Célia n’entendit pas leur réponse. D’ailleurs, avaient-ils seulement répliqué quoi que ce soit ? Elle tenta à nouveau de repousser son agresseur :
— Lâchez-moi ! Mais lâchez-moi !
— Chut… Allez ma belle, ça va te plaire, crois-moi…
— Au secours !
La violence de la gifle qu’il lui asséna lui fit perdre l’équilibre et elle atterrit sur le sol, amortissant sa chute de son bras. L’homme brandit alors la barre de fer qu’il tenait toujours dans sa main gauche.
— Si tu cries encore, pétasse, j’hésiterai pas à m’en servir !
La paume sur sa joue meurtrie, Célia resta comme pétrifiée. Elle imaginait sans mal qu’il mettrait sa menace à exécution. Ce n’était pas le genre de type à accepter qu’on lui tienne tête.
— S’il vous plaît… supplia-t-elle. Prenez la caisse et partez, je ne dirai rien, je vous le jure…
Ses derniers mots finirent dans un murmure. L’homme posa la barre sur un carton, s’agenouilla près d’elle et la fixa avec ironie.
— Je m’en tape de la caisse, jolie rouquine. C’est toi que je veux…

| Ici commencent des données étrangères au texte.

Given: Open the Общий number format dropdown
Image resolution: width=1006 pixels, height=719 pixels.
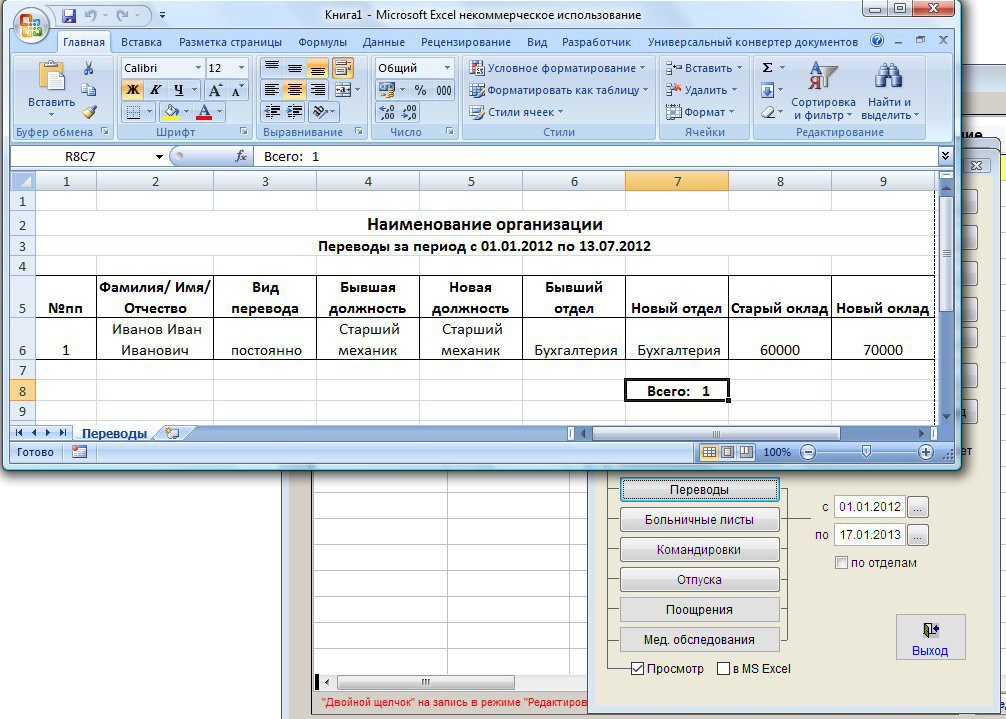Looking at the screenshot, I should (446, 68).
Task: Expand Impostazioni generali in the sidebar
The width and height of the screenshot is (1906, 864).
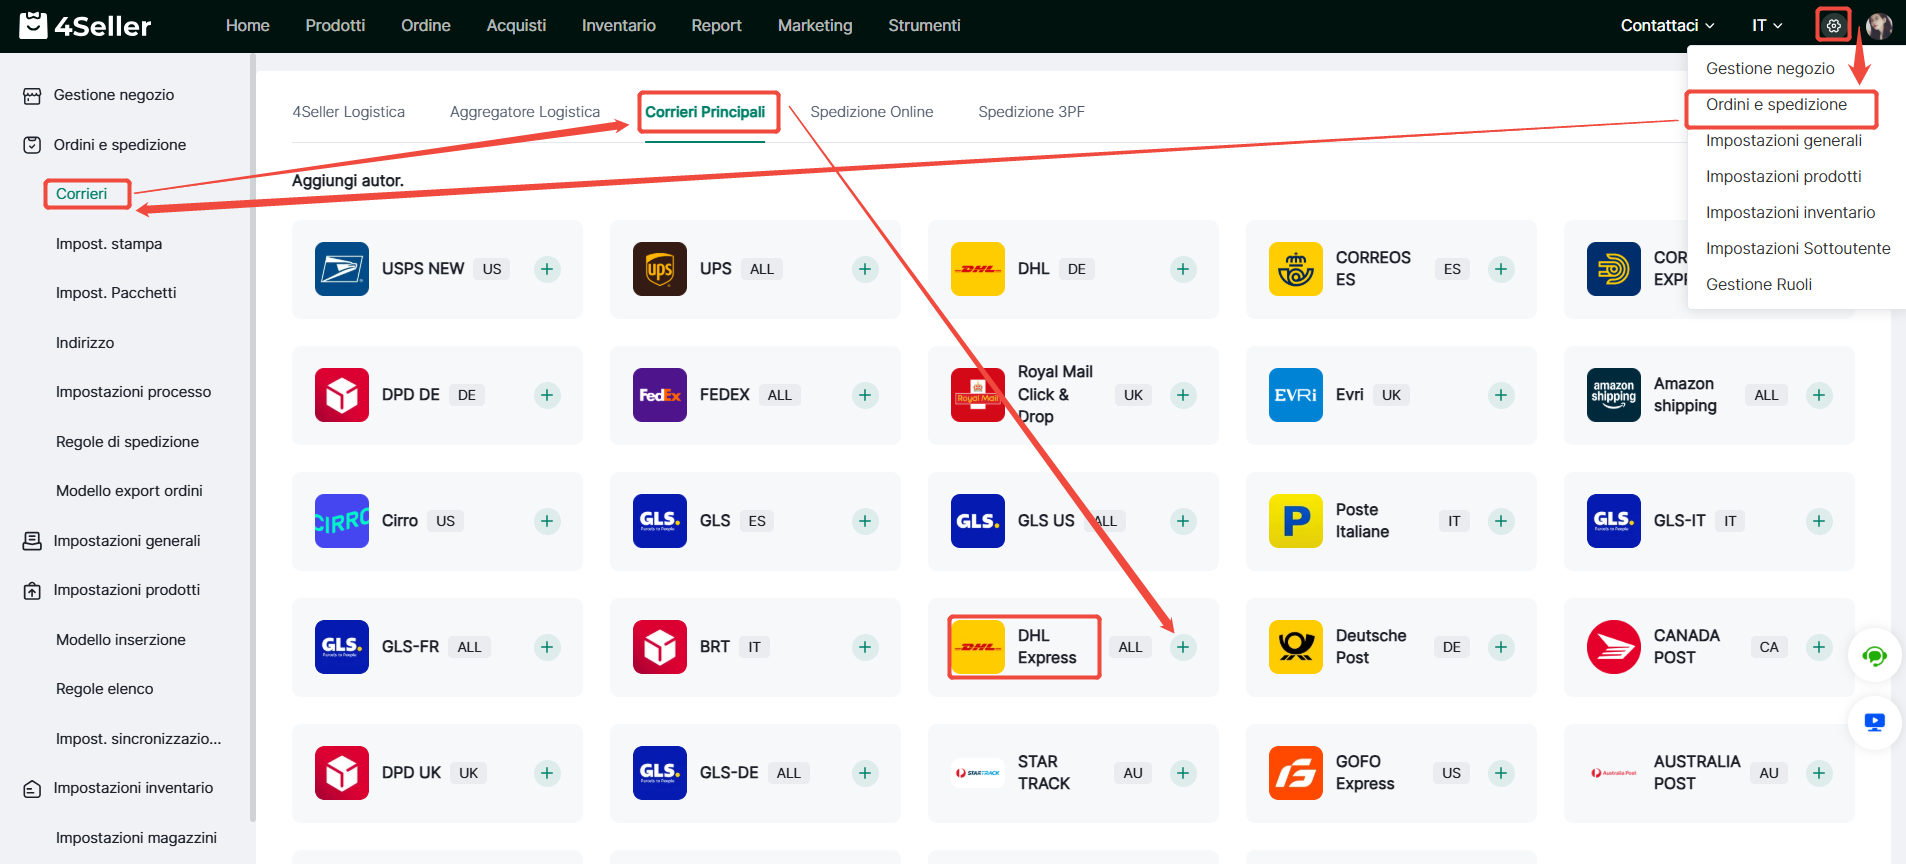Action: pos(126,541)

Célia secoua la tête et souffla plusieurs fois le mot « non » comme une litanie. Il n’en eut cure. Sans qu’elle le réalise vraiment, elle se retrouva allongée sur le sol, continuant à repousser vainement ce corps lourd qui ne désirait qu’une chose, prendre possession d’elle. Elle eut l’impression d’étouffer quand il posa d’autorité sa main sur sa bouche et releva sa robe de l’autre.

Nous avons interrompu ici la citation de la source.